Give Basic A Try

Posted by Ron Graham
Posted on 6/12/2016

SaugeenBack during the winter, when there was still plenty of snow on the ground, I was approached by Todd Martin from the Saugeen RC Flyers Club asking if I would be willing to organize a primer for pilots wanting to give the Basic sequence a try.  Todd had attended a similar session that I delivered two years ago at another club field, and he wanted to have a Basic day at the Saugeen Flyers field.

The Saugeen RC Flyers are located just a few minutes south of Hanover, Ontario, approximately an hour and a half north of Kitchener Waterloo.

With cooperative weather on May 28, eight enthusiastic pilots came out to learn more about IMAC and to have a try at flying the Basic sequence.  We started with an  introduction to IMAC, talked about Scale Aerobatics, a little bit about the requirements to get started and to explain the protocol for how to fly the sequence. Just enough to introduce the main concepts, but not to swamp our students with a large number of rules.  We then walked through the Basic sequence maneuver by maneuver, and described what judges would look for as the pilot flies the maneuvers.

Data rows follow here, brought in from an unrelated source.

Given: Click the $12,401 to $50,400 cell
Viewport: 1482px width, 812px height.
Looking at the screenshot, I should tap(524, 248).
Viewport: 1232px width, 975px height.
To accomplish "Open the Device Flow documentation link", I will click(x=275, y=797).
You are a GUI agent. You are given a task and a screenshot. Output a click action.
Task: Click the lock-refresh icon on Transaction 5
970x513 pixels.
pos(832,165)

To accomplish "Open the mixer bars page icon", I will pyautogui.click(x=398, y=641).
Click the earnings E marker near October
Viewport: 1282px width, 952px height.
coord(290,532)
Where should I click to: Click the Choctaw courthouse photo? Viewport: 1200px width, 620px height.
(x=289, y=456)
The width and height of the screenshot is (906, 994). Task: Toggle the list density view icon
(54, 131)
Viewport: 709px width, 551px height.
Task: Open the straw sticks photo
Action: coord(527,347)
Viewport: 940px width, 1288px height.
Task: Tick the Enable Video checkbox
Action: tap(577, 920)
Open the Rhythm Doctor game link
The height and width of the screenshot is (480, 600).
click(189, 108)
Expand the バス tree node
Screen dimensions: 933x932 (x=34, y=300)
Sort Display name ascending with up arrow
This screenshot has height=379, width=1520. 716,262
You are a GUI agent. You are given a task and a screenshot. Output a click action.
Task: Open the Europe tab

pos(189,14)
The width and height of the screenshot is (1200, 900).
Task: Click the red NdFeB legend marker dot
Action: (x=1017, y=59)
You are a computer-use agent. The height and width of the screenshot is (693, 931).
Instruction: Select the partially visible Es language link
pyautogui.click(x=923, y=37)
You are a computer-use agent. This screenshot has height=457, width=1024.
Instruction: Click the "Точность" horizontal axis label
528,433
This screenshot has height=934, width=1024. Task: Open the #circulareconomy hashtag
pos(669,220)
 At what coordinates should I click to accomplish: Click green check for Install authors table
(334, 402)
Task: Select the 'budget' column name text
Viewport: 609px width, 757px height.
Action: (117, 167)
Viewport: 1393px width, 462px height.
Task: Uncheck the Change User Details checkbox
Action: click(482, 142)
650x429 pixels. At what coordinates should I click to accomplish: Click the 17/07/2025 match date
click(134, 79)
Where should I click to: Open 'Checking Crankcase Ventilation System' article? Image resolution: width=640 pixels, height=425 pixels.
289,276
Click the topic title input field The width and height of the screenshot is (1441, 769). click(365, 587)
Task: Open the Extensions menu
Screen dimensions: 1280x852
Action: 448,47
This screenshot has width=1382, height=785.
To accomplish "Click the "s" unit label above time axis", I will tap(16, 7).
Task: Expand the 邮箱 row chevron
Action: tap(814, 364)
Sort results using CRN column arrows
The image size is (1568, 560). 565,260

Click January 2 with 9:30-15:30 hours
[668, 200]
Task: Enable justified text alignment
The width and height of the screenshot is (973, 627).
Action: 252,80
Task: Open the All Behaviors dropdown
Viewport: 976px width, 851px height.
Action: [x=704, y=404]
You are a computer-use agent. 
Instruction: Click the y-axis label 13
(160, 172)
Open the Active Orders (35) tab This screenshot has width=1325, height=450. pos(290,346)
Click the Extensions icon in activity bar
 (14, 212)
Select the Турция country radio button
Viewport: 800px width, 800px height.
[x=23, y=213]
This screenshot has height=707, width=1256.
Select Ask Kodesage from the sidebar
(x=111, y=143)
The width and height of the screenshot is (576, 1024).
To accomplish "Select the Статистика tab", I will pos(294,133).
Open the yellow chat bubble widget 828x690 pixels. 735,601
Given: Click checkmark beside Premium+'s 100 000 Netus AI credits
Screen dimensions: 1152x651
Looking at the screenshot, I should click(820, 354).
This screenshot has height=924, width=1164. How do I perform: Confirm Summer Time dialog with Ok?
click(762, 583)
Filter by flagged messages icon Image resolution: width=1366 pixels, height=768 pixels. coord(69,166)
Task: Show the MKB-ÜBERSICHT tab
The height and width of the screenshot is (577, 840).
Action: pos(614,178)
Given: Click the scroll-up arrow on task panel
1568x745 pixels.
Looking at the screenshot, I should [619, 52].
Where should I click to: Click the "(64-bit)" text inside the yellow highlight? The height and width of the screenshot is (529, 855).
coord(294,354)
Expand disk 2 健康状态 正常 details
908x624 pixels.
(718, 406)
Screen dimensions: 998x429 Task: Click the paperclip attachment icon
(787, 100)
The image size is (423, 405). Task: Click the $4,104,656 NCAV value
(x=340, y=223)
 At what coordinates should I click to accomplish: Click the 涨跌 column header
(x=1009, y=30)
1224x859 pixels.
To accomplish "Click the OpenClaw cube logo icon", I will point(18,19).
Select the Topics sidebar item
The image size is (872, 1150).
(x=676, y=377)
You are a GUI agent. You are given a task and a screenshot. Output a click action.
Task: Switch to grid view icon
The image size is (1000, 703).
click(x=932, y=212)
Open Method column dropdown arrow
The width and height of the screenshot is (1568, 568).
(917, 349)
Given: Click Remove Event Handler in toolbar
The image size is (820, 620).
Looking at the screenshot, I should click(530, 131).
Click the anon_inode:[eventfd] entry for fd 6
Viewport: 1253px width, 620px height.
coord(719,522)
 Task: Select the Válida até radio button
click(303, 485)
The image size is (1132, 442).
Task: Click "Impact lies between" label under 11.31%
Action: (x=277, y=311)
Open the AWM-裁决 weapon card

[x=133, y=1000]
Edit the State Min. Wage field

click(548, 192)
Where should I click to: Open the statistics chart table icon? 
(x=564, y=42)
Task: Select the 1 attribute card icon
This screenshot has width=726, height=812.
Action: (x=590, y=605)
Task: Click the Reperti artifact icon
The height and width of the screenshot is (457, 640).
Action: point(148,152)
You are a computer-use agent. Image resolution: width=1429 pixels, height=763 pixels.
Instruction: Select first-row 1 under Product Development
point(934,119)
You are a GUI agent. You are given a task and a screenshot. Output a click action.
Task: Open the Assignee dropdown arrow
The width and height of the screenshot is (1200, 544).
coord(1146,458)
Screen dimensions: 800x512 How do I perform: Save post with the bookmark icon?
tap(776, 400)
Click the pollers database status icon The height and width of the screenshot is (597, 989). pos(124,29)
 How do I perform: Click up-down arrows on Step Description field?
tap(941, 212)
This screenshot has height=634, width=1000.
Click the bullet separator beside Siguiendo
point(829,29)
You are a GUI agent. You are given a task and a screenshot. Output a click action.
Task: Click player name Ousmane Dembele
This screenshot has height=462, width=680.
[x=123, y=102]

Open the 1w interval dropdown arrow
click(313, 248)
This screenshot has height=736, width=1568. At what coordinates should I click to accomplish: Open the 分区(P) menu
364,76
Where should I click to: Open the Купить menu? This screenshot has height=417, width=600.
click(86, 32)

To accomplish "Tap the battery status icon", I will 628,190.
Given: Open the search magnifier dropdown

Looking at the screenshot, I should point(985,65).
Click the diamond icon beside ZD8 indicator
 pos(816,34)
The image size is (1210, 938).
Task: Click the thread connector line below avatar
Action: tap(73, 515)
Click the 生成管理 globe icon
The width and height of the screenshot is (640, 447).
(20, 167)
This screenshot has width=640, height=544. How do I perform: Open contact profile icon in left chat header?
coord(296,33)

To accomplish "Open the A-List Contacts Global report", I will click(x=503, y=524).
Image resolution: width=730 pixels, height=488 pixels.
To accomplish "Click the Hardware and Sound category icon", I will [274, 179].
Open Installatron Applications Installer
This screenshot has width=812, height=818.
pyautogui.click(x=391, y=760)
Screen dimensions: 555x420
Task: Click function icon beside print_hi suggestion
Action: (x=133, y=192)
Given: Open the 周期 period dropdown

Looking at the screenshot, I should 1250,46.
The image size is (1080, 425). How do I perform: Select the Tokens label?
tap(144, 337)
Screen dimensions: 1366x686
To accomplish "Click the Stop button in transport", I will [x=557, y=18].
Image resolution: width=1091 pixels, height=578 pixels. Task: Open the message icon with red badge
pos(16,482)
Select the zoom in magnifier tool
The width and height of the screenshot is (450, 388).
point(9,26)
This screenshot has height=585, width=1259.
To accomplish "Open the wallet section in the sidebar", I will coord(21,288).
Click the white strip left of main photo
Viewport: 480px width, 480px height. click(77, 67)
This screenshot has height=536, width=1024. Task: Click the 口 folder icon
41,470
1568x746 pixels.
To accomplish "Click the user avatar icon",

I was fortunate to have Ken Graham accompany me to the Basic primer day. Ken is one of our local Basic pilots who has flown in several contests, and he is on the verge of moving up to Sportsman in the near future.  

Ken and I had decided we would leave our own IMAC planes at home and he brought his gas powered Four Star 120 to demonstrate the sequence.  We wanted to impress on our budding pilots that you can fly any one of the common fun flyer aerobatic planes to get started in IMAC.

The wind was strong, and of course blowing directly across the field, however Ken was determined to show off his rudder and wind correction skills, and bravely flew the Four Star through the sequence several times, to give our students a better appreciation for how to string the individual maneuvers together.

After that it was time for our participating pilots to give it a try, and approximately five of the eight attempted to fly the sequence.  We broke the sequence down into the first four maneuvers and let each pilot fly the figures with myself and Ken providing individual coaching and encouragement.  We worked on flying Humpty Bump’s and Reverse Half Cubans, which were new to our pilots, but each of them worked on flying straight lines and centering half rolls.

We then flew the next four maneuvers with armchair coaching and advice.  It was a challenge in the wind, however all the pilots seemed to enjoy working on improving their flying skills.  Several of them commented that this was just the nudge they needed to get involved in flying aerobatics.

We wrapped up the session by mid afternoon.  All participants expressed their gratitude  to the instructors. Several indicated that they were going to continue working on the Basic sequence and perhaps give a contest a try in the future.

If the opportunity presents itself, Basic Primer days are a great way to introduce interested pilots to IMAC. Not all pilots will continue on to participate in contests, but even if one or two new Basic pilots are created, then the effort is a rewarding and worthwhile one.